Today, the company showcases some of these projects in a short video shared through its social channels.
“[W]We were curious to see what could be achieved by integrating this technology into Digit,” notes the company. “A physical embodiment of artificial intelligence created a demonstration space with a series of numbered towers of several heights, as well as three boxes with multiple defining characteristics. Digit received information about this environment, but received no specific information about its tasks, just natural language commands of varying complexity to see if it could execute them.”
In the video example, Digit is asked to pick up a box the color of “Darth Vader’s lightsaber” and carry it to the tallest tower.
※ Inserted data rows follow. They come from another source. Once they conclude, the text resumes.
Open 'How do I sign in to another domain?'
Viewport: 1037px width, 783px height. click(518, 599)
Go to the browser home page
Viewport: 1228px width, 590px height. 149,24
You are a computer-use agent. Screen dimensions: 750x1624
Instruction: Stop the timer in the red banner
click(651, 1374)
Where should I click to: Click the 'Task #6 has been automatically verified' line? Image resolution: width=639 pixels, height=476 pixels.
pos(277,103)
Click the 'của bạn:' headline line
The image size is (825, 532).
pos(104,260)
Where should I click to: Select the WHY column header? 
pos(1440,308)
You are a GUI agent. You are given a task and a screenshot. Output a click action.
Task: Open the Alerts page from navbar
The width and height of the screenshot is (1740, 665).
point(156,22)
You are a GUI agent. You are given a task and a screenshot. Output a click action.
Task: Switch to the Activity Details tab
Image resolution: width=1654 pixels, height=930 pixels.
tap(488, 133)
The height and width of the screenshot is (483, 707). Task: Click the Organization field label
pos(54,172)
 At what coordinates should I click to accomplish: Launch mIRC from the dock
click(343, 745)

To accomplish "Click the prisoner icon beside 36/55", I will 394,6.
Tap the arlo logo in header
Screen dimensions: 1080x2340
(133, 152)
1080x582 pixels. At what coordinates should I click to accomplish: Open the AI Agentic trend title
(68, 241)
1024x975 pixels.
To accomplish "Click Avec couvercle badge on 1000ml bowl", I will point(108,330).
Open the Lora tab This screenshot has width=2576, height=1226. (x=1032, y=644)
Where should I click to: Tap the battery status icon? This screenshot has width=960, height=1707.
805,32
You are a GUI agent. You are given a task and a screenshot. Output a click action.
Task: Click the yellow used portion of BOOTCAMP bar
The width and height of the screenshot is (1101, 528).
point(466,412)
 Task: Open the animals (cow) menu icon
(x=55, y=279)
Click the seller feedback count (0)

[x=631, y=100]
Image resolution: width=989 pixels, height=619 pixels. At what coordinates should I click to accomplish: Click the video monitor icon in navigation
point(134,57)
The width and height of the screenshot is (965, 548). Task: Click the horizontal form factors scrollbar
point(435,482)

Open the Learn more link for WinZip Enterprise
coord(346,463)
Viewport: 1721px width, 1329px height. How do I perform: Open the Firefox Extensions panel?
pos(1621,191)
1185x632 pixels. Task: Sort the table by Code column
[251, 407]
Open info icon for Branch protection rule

The process isn’t instantaneous, but rather slow and deliberate, as you’d expect from an early-stage demo. The robot, however, performs the task as described.
Agility notes, “Our innovation team developed this interactive demo to show how LLMs could make our robots more agile and faster to develop. The demo enables people to speak to Digit in natural language and ask it to do tasks, giving a glimpse into the future.”
Want the top robotics news in your inbox every week? Sign up for Actuator here.
Natural language communication was a key potential application of this technology, along with the ability to program systems through low-code and no-code technologies.
During my panel at Disrupt, Gill Pratt described how the Toyota Research Institute is using genetic AI to accelerate robotic learning:
We have figured out how to do something, which is to use modern genetic artificial intelligence techniques that allow human demonstration of both the position and the power to effectively teach a robot from just a few examples. The code does not change at all. What it is based on is something called diffusion policy. It’s work we did in collaboration with Columbia and MIT. We have taught 60 different skills so far.
Daniela Rus of MIT CSAIL also told me recently, “It turns out that genetic AI can be powerful enough to solve even motion planning problems. You can get much faster solutions and much more fluid and human solutions to review than with predictive model solutions. I think it’s very powerful, because the robots of the future will be much less robotic. They will be much more fluid and human in their movements.”
The potential applications here are wide and exciting — and Digit, as an advanced commercially available robotic system piloted in Amazon fulfillment centers and other real-world locations, appears to be a prime candidate. If robotics are going to work alongside humans, they will have to learn to listen to them as well.